When the Padres snagged Matt Kemp from the Los Angeles Dodgers, it was the biggest deal in the team's history. But when the word leaked out that a recent medical exam had detected arthritis in both of Kemp's hips, General Manager AJ Preller began to worry that "biggest deal" might turn into "biggest debacle."
"Kemp has already had trouble with his shoulder and ankle," admitted Preller, "but we figured we could nurse those along with a gradually increasing regimen of physical therapy, off-season surgery, and weapons-grade painkillers. I mean, it's only five years. But arthritic hips? That was a potential disaster. We dealt for Kemp because of the speed and power of his bat, and as every hitter since Ted Williams has known, batspeed and power come from the turn of the hips. Without that, I remember thinking, you're just slapping at the ball, spraying singles here and there — the way Tony Gwynn did before Williams talked to him in '92."
His concern started to border on panic when he learned that Kemp's team had finagled a last-minute clause into his Padres contract, one that guaranteed the 30-year-old a dedicated suite at the Casa de Manana retirement home in La Jolla. And then came the infamous post on Kemp's Twitter account, in which he stated that San Diego would be "a great place to retire. I mean, play."

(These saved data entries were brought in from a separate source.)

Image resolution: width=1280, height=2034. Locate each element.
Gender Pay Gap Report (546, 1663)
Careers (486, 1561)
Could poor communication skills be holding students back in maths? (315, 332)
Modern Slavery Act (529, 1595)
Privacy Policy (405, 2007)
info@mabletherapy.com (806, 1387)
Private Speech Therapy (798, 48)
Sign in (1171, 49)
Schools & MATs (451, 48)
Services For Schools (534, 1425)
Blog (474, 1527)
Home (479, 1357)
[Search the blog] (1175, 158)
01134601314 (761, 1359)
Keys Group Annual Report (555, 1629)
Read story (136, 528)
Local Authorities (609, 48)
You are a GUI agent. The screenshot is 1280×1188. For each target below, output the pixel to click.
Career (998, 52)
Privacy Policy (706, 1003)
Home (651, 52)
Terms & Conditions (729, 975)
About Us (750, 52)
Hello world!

Fortuitously, it was that thought about Gwynn and Williams that inspired Preller's next move. "Ted Williams, as everybody knows, was frozen immediately after he died. His son was big into cryonics, which involves freezing people in the hope that someday, science will come up with a way to bring 'em back to life. So they sawed old Ted's head off and put it on ice. But what everybody doesn't know is that they also froze the rest of him. The body of the greatest hitter of all time — the hips of the greatest hitter of all time — just sitting in a tank of liquid nitrogen in Arizona. I was already on the hook for millions of dollars. I figured, what's a few more? And so I started making some calls. Two days later, Matt Kemp was feeling like a new man — well, half a new man, anyway."
Details are still forthcoming about both the procedure and the deal surrounding it, but Preller says that everybody walked away happy. "Especially Kemp. Because for the first time in years, walking away didn't hurt a bit."